ABSTRACT

The life of Polly Bemis, born Lalu Nathoy, formed the basis for Thousand Pieces of Gold, a biographical novel that was first published in 1981 and has since been translated into six languages and adapted for a feature-length film. 1 This essay explores the challenges I faced reconstructing her life for the novel and it examines subsequent discoveries. Polly Bemis, a woman of legendary status in Idaho frontier history, already had been featured in numerous magazine and newspaper articles. References to her also appeared in regional histories, a master's thesis, and a pioneer's unpublished memoir. But conflicting claims and gaps of information, especially about her life in China, made piecing together an accurate biography for the novel difficult.
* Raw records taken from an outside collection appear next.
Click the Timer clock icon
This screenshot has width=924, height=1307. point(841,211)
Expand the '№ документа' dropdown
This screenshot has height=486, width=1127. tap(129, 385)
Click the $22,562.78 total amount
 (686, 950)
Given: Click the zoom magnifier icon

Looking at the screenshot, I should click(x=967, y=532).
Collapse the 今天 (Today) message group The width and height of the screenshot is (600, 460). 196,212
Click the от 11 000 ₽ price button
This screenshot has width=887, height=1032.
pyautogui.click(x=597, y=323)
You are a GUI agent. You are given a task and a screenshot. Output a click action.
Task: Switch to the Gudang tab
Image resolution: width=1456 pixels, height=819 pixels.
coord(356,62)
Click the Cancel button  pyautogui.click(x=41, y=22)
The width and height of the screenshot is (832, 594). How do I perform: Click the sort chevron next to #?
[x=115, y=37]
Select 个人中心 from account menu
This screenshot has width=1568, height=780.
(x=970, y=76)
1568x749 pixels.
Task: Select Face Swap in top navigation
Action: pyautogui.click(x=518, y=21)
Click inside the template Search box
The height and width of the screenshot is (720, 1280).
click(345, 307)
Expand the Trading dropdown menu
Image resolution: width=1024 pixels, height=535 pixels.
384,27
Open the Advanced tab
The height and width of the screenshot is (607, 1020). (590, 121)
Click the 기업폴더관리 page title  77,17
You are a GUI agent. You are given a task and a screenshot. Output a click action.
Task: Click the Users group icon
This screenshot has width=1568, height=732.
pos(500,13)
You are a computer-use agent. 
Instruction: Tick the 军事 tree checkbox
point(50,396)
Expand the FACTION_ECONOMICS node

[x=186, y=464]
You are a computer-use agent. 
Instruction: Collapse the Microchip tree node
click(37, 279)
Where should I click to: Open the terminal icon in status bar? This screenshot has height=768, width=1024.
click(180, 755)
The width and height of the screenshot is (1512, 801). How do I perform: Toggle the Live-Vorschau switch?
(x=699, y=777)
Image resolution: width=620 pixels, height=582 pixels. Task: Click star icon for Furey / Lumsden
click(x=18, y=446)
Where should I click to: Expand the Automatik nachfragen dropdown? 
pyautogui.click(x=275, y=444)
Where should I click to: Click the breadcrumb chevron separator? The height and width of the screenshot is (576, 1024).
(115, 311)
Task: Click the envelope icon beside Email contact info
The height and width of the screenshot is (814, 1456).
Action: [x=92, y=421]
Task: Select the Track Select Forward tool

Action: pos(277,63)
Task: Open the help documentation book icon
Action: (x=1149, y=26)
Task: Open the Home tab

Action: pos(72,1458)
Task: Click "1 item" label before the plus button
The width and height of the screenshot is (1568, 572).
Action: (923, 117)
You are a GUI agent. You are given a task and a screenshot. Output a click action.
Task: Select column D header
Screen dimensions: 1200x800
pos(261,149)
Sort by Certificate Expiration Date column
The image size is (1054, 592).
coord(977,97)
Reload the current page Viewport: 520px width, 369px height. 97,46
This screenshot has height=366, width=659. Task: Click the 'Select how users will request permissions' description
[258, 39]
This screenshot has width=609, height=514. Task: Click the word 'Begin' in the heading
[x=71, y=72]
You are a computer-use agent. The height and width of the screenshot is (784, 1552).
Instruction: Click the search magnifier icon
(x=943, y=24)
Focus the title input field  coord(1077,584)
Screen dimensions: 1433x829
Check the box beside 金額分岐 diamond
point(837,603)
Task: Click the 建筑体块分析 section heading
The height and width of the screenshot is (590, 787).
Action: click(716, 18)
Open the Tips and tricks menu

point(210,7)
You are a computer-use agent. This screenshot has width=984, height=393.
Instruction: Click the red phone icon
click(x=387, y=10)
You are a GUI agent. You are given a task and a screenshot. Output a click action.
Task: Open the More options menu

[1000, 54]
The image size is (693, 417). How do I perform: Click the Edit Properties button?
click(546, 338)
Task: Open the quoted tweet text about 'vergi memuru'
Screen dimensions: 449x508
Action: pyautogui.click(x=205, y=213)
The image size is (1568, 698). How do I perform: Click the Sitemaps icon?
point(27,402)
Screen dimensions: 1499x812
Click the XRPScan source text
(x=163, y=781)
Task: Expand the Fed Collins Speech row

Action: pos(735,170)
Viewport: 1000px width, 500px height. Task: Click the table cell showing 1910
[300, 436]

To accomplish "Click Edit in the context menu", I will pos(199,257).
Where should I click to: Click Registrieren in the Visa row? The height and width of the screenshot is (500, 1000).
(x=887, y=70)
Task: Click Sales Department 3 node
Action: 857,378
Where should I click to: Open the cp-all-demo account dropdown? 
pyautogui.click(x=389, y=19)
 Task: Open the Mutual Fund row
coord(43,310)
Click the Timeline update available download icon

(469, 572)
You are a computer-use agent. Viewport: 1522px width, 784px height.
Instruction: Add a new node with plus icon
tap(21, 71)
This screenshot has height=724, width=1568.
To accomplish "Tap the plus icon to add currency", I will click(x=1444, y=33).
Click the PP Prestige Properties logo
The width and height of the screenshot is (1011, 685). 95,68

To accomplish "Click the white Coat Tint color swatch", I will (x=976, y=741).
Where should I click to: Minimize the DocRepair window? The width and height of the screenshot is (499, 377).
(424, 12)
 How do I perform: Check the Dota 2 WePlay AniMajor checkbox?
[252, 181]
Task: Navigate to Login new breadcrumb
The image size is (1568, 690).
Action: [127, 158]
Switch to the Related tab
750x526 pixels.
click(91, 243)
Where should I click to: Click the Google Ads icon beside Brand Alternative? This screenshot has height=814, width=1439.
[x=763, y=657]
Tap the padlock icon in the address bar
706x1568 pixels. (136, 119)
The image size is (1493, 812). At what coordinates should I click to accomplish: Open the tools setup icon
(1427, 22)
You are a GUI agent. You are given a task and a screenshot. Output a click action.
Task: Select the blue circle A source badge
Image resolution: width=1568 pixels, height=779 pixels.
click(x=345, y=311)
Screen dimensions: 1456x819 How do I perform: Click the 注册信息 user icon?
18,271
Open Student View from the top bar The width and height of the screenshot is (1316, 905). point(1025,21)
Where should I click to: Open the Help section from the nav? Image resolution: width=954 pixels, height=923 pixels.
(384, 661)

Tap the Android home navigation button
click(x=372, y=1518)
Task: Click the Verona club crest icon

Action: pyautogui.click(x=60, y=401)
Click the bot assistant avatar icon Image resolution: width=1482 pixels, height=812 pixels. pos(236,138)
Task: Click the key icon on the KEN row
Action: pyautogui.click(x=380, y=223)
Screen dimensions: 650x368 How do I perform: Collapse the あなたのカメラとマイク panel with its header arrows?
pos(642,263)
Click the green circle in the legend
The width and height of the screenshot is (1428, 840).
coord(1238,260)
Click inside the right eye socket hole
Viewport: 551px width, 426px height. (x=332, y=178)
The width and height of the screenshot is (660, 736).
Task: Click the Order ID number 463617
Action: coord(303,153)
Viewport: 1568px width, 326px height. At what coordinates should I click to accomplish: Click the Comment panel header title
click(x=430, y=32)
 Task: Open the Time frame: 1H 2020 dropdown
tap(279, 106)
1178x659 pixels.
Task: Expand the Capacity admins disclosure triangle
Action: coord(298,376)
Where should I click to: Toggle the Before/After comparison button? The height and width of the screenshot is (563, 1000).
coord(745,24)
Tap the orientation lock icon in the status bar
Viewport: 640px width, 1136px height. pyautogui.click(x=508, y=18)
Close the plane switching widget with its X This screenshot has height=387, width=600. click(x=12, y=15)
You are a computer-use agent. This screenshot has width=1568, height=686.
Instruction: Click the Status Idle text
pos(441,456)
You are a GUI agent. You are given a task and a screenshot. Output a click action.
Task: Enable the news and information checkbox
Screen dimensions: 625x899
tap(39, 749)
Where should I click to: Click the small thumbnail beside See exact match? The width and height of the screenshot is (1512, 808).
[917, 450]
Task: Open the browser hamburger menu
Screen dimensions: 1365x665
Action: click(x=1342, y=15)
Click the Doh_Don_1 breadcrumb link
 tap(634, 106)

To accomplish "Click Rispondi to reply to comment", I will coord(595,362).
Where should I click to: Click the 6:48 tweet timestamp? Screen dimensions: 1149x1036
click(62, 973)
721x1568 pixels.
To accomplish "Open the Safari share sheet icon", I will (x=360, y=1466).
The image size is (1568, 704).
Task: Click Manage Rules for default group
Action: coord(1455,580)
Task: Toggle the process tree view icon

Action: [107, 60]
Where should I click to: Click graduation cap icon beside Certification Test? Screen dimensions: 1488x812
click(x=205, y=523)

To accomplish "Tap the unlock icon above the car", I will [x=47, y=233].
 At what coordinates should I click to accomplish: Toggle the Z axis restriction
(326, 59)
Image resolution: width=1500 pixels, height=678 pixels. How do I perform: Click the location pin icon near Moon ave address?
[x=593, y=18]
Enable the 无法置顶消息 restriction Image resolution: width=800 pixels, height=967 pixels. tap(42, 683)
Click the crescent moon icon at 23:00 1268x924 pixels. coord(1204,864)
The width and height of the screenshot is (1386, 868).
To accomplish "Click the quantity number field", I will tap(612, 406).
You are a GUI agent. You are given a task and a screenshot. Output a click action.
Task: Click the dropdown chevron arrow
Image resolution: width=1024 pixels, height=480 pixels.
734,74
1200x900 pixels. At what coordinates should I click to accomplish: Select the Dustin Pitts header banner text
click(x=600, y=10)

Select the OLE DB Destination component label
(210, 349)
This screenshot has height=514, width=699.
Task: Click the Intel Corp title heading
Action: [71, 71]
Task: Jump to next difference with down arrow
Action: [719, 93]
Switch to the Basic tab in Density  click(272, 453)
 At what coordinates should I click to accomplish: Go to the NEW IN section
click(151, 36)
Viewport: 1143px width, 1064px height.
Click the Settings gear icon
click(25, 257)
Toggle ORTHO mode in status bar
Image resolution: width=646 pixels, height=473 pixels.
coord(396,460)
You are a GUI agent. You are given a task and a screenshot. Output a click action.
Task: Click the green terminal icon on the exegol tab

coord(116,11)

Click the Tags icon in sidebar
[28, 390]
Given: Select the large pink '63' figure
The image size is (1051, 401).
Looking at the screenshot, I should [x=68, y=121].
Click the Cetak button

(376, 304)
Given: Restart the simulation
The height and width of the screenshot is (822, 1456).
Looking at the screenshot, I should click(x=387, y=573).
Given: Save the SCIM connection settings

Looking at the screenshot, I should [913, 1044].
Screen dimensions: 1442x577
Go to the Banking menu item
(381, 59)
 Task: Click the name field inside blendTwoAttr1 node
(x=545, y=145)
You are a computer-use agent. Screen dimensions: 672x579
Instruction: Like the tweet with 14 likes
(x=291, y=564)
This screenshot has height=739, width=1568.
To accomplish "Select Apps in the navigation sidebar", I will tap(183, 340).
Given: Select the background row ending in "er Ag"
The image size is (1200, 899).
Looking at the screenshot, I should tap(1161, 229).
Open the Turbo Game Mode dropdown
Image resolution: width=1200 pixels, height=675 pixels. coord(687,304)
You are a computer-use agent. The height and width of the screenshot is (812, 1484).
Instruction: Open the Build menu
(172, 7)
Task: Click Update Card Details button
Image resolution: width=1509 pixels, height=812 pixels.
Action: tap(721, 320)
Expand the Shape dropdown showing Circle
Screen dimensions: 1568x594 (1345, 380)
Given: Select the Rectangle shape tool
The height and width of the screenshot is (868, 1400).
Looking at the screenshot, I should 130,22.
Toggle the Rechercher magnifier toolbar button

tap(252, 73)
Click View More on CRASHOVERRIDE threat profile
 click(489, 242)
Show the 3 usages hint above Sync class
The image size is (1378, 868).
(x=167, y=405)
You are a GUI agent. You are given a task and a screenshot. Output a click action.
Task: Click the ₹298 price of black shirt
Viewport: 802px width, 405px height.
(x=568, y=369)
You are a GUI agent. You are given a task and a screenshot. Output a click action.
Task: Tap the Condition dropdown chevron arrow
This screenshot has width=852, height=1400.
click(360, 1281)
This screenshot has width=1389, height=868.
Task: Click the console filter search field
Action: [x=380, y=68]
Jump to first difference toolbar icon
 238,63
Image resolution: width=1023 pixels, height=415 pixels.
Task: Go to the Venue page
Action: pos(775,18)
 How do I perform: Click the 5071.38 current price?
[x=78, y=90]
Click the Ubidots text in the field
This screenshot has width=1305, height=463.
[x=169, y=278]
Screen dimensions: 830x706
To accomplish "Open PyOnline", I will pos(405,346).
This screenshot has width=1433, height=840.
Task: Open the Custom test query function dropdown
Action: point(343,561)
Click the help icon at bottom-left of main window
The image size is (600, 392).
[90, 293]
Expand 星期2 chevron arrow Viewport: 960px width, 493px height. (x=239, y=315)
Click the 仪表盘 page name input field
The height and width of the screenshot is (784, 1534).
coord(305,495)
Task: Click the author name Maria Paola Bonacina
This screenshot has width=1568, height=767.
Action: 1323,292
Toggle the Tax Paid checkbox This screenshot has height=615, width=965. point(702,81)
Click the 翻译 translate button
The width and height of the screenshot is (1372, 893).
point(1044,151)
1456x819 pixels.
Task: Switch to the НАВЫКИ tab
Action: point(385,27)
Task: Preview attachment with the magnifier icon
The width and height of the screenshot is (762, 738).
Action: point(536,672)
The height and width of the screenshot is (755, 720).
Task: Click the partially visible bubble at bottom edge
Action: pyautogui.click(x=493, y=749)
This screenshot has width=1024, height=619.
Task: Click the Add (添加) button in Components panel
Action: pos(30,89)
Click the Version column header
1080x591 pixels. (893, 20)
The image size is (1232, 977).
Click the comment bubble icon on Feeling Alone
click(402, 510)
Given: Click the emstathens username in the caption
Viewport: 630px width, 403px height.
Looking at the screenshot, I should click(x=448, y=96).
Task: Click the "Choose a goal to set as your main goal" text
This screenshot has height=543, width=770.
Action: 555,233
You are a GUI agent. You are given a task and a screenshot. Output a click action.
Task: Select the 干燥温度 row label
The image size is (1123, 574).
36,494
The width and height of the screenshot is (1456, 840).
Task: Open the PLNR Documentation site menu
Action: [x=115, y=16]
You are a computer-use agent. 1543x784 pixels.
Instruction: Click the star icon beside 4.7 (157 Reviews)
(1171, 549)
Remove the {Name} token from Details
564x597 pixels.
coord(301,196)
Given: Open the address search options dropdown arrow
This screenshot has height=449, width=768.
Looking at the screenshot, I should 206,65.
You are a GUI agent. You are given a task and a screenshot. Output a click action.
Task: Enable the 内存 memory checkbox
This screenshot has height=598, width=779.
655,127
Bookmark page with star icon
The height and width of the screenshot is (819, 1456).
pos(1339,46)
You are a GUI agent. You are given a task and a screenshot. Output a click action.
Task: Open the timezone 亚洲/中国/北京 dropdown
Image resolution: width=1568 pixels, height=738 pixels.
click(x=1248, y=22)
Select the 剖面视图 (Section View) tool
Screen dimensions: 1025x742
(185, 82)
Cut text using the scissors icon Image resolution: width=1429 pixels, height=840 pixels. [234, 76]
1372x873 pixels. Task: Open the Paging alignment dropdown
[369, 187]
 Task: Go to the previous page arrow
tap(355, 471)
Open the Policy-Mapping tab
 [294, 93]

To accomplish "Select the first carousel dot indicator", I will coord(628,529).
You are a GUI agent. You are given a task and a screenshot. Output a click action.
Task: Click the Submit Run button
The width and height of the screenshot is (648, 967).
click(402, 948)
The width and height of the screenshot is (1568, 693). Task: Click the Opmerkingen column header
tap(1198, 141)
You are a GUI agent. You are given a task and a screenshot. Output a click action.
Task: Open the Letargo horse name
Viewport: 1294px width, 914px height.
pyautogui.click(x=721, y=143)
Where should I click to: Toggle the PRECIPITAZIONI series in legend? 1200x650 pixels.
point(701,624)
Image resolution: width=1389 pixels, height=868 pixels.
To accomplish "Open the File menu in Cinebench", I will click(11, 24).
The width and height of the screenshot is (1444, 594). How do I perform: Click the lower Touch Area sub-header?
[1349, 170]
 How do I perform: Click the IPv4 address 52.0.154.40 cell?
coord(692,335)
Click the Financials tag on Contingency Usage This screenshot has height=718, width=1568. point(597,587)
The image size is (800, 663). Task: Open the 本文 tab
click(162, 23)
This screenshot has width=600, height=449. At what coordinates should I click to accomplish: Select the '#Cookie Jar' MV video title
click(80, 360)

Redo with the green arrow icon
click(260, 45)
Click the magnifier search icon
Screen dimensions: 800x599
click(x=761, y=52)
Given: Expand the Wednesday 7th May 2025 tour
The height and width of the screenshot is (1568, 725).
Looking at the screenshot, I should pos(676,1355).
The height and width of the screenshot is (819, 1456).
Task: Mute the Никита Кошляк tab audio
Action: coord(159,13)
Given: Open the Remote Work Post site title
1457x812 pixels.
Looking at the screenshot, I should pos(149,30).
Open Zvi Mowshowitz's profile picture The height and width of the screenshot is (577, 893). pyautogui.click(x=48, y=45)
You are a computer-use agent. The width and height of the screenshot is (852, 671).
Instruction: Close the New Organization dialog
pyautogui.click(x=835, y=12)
Moreover, while books on Chinese history and culture yielded a wealth of information about village life, bandits, and the flora and fauna of nineteenth-century northern China; histories of Idaho, even those sympathetic to the Chinese, failed to include the Chinese viewpoint. And although interviews with white people who had known Polly were possible, one of the many long-range effects of the intense anti-Chinese violence and legislation that prevailed in nineteenth-century America was the complete absence of Chinese pioneers or their descendants in the Salmon River canyon and Warrens, Idaho. For Thousand Pieces of Gold, then, the life of Lalu Nathoy/Polly Bemis had to be reconstructed within these limitations.